Although the QJPS does not necessarily require the submitted code to access the data if the data are publicly available (e.g., data from the National Election Studies, or some other data repository), it does require that the dataset containing all of the original variables used in the analysis be included in the replication package. For the sake of transparency, the variables should be in their original, untransformed and unrecoded form, with code included that performs the transformations and recodings in the reported analyses. This allows replicators to assess the impact of transformations and recodings on the results.

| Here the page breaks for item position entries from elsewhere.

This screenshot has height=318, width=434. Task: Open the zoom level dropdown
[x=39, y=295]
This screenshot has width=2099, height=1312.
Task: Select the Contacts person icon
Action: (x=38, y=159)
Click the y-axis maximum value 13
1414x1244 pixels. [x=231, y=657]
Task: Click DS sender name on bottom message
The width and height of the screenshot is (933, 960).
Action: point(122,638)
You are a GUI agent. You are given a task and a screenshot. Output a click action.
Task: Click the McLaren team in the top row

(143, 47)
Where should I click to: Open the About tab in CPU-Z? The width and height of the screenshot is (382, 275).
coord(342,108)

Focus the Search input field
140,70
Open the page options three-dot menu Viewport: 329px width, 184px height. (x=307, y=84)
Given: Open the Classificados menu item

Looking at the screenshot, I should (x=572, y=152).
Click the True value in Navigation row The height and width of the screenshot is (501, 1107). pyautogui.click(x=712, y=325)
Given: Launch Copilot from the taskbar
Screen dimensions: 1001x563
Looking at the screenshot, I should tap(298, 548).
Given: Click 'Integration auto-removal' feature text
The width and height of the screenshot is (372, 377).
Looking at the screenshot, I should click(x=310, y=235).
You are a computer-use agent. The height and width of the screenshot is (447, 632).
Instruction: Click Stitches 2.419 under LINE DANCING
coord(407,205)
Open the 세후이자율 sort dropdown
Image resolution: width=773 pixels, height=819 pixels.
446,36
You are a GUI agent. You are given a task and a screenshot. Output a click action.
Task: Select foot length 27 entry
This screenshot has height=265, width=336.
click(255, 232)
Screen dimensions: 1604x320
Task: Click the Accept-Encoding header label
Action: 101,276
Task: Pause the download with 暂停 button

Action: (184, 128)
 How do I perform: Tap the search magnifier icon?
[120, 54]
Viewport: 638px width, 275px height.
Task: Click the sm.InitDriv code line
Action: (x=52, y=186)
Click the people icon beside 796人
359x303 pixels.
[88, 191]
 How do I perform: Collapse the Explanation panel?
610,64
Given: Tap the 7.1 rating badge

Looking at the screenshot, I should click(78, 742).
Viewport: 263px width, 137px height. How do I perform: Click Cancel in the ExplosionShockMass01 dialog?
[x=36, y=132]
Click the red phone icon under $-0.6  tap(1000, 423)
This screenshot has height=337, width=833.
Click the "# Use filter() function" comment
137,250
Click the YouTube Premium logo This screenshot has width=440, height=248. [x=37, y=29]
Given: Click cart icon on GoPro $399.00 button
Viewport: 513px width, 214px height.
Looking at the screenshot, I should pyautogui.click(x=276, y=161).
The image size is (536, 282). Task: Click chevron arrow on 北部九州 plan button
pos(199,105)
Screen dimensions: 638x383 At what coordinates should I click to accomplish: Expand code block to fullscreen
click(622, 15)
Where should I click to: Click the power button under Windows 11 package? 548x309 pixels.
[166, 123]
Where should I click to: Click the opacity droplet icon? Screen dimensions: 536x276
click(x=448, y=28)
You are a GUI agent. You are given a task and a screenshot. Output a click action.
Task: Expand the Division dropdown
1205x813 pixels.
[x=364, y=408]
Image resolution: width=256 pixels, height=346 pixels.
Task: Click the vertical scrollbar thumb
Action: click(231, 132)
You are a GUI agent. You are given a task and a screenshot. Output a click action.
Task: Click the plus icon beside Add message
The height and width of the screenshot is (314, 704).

2.3.1 Proprietary and Non-Public Data
If an analysis relies on proprietary or non-public data, authors are required to contact the QJPS Editors before or during initial submission. Even when data cannot be released publicly, authors are often required to provide QJPS staff access to data for replication prior to publication. Although this sometimes requires additional arrangements — in the past, it has been necessary for QJPS staff to be written in IRB authorizations — in-house review is especially important in these contexts, as papers based on non-public data are difficult if not impossible for other scholars to interrogate post-publication.

2.4 Software Dependencies
Online software repositories — like CRAN or SSC — provide authors with easy access to the latest versions of powerful add-ons to standard programs like R and Stata. Yet the strength of these repositories — their ability to ensure authors are always working with the latest version of add-ons — is also a liability for replication.

Because online repositories always provide the most recent version of add-ons to users, the software provided in response to a given query actually changes over time. Experience has shown this can cause problems when authors use calls to these repositories to install add-ons (through commands like install_packages(“PACKAGE”) in R or ssc install PACKAGE in Stata. As scholars may attempt to replicate papers months or years after a paper has been published, changes in the software provided in response to these queries may lead to replication failures. Indeed, the QJPS has experienced replication failures due to changes in the software hosted on the CRAN server that occurred between when a paper was submitted to the QJPS and when it was reviewed.

With that in mind, the QJPS now requires authors to include copies of all software (including both base software and add-on functions and libraries) used in the replication in their replication package, as well as code that installs these packages on a replicator’s computer. The only exceptions are extremely commonly tools, like R, Stata, Matlab, Java, Python, or ArcMap (although Java- and Python-based applications must be included). [3]

2.5 Randomizations and Simulations

A large number of modern algorithms employ randomness in generating their results (e.g., the bootstrap). In these cases, replication requires both (a) ensuring that the exact results in the paper can be re-created, and (b) ensuring that the results in the paper are typical rather than cherry-picked outliers. To facilitate this type of analysis, authors should:

  1. Set a random number generator seed in their code so it consistently generates the exact results in the paper;
  2. Provide a note in the README.txt file indicating the location of all such commands, so replicators can remove them and test the representativeness of result.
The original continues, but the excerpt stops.